**Exercise aim:** Write back every entry exactly as it reads, with the pictures left behind.

**Provided data:**

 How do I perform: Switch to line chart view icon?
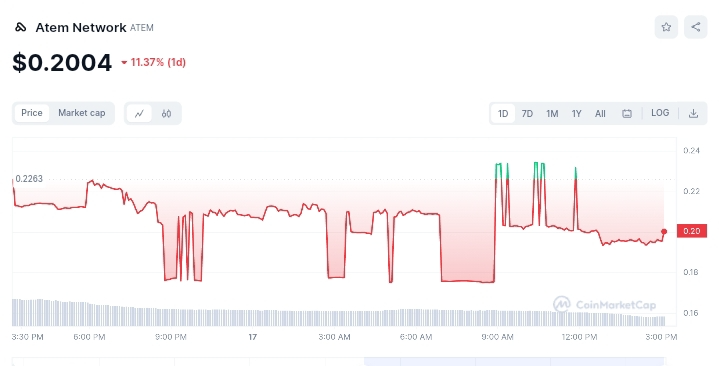139,113
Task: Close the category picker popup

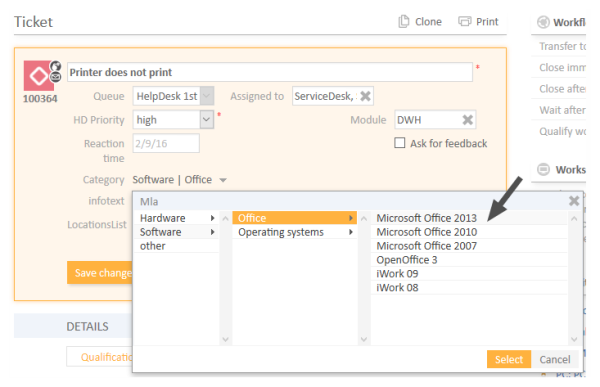Action: [x=574, y=201]
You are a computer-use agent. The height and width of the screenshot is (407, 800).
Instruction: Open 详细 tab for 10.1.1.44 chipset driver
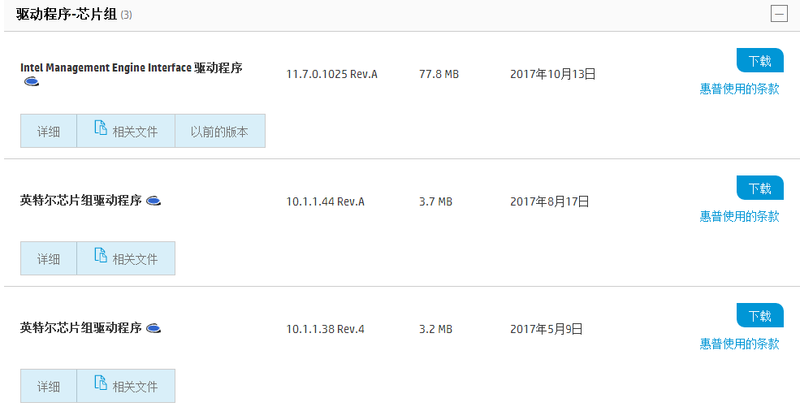click(48, 258)
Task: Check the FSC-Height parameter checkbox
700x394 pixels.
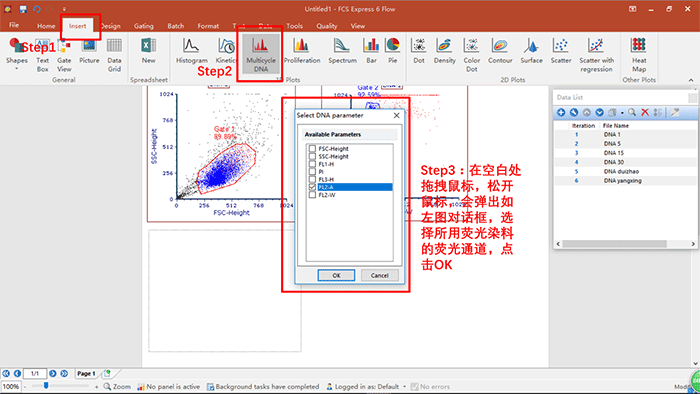Action: coord(312,149)
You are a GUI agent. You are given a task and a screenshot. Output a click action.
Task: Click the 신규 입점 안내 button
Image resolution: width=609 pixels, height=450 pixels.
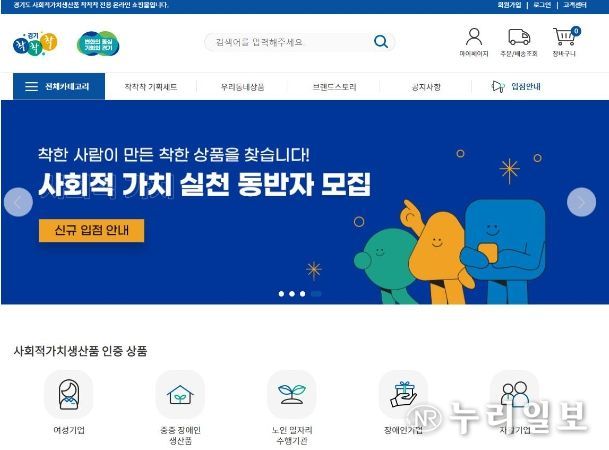click(91, 230)
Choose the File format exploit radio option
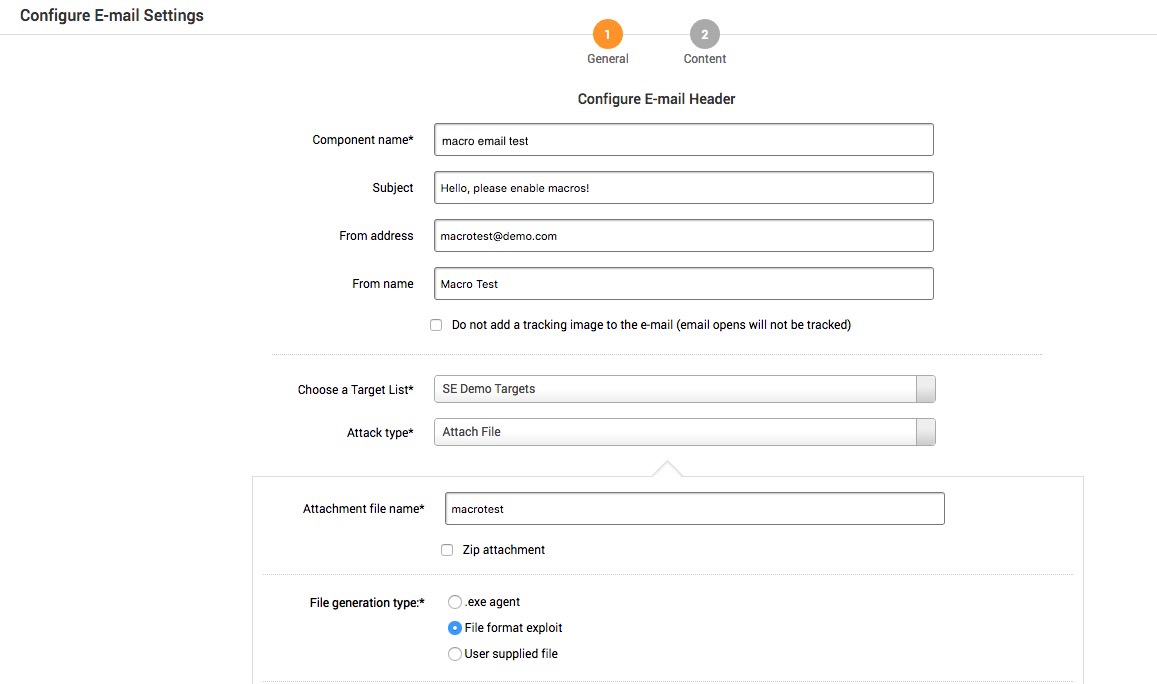Viewport: 1157px width, 684px height. point(455,628)
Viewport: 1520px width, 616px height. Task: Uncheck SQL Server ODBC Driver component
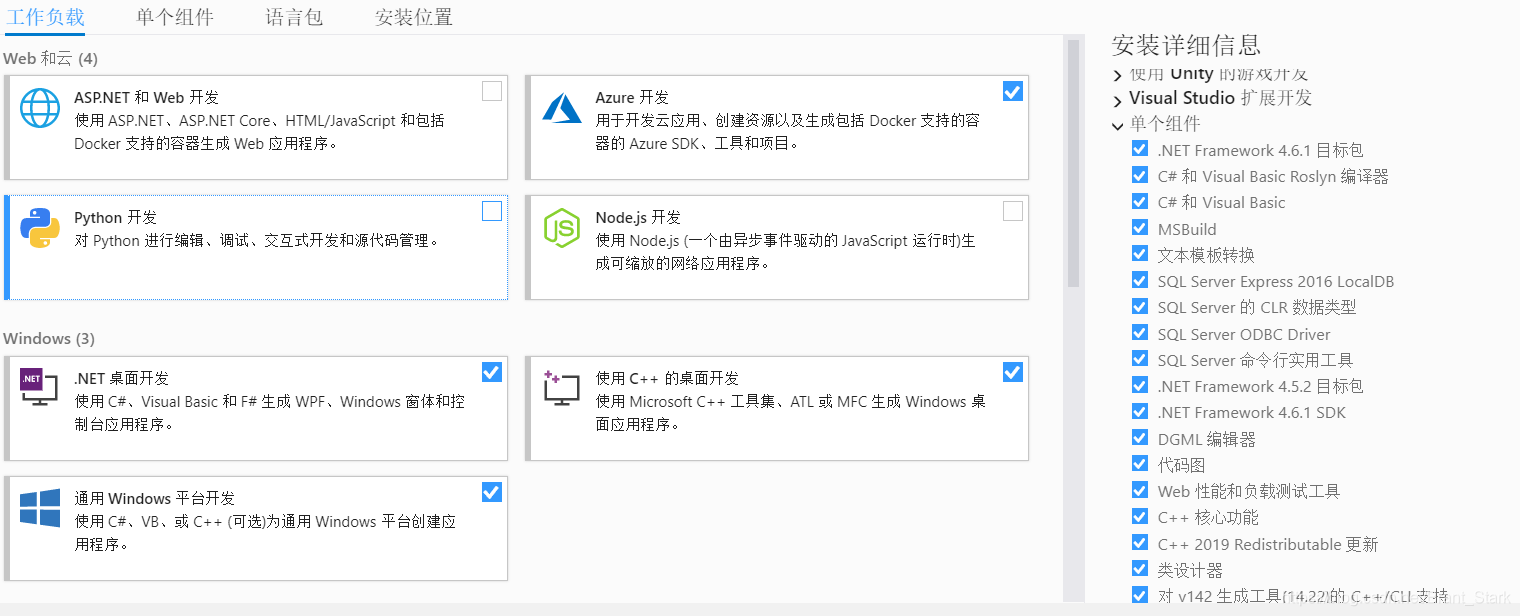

**Answer for the task:**
 How do I perform: Switch to line chart view icon?
139,113
Task: Close the category picker popup

Action: [x=574, y=201]
You are a computer-use agent. The height and width of the screenshot is (407, 800).
Instruction: Open 详细 tab for 10.1.1.44 chipset driver
click(48, 258)
Task: Check the FSC-Height parameter checkbox
700x394 pixels.
Action: coord(312,149)
You are a GUI agent. You are given a task and a screenshot. Output a click action.
Task: Click the 신규 입점 안내 button
Image resolution: width=609 pixels, height=450 pixels.
click(91, 230)
Choose the File format exploit radio option
Viewport: 1157px width, 684px height. point(455,628)
Viewport: 1520px width, 616px height. Task: Uncheck SQL Server ODBC Driver component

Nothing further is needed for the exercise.